#### Supplied material
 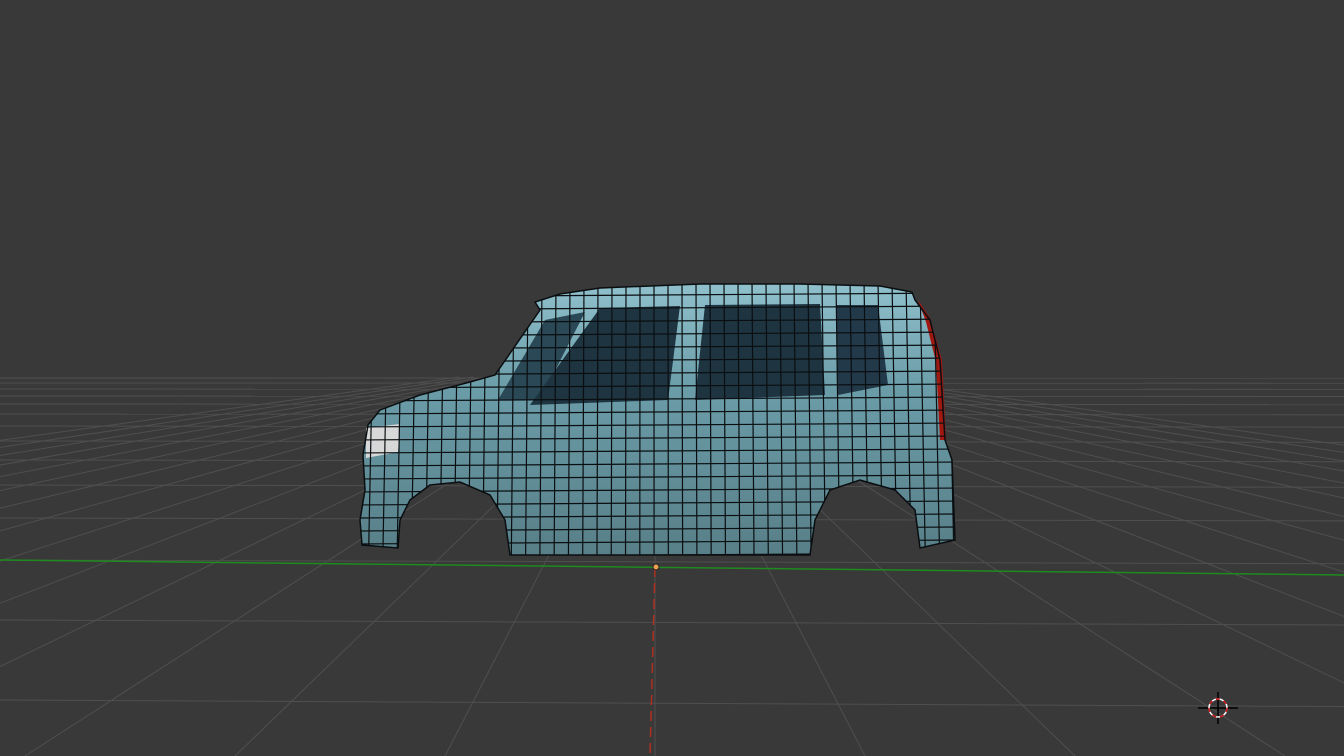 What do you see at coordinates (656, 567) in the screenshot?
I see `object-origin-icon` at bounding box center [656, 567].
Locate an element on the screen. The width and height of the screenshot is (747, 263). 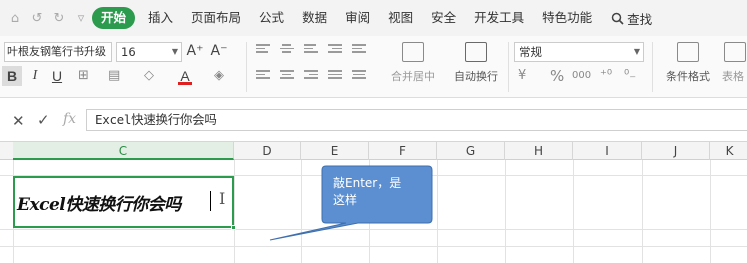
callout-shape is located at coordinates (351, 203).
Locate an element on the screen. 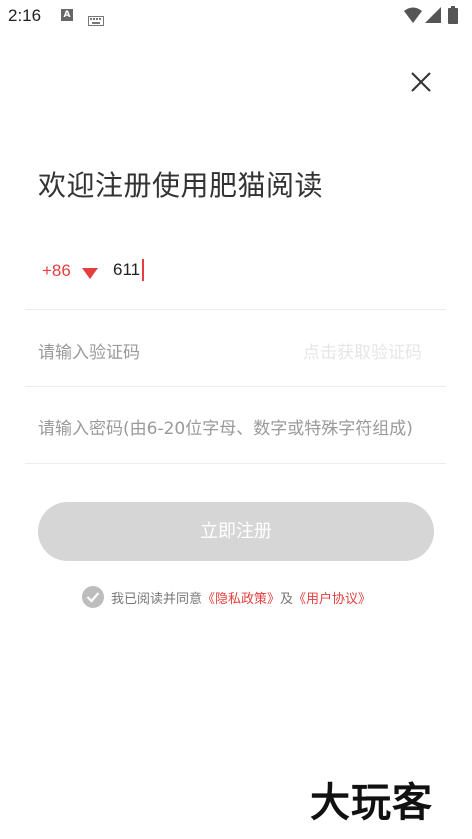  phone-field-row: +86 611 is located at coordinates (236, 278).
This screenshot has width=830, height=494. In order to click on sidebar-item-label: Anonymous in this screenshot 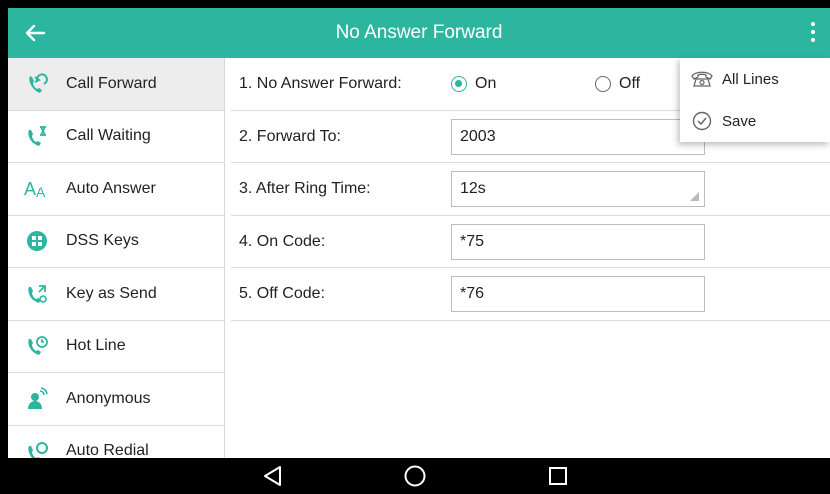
########
Repeat the rows above word for word, from the start of the rows up to and including the line that contains "callout-shape is located". Leave out the pictures.

  What do you see at coordinates (656, 567) in the screenshot?
I see `object-origin-icon` at bounding box center [656, 567].
Locate an element on the screen. The width and height of the screenshot is (747, 263). 
callout-shape is located at coordinates (351, 203).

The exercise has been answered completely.